(Data entries)

++++++++++

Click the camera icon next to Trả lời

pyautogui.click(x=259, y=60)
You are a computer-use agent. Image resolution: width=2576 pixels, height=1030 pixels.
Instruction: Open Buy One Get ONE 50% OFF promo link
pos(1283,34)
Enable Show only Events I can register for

++++++++++

• **Exercise description**: Exactly as they stand above, retype all of the records.

• **Result for this exercise**:
Click the camera icon next to Trả lời

pyautogui.click(x=259, y=60)
You are a computer-use agent. Image resolution: width=2576 pixels, height=1030 pixels.
Instruction: Open Buy One Get ONE 50% OFF promo link
pos(1283,34)
Enable Show only Events I can register for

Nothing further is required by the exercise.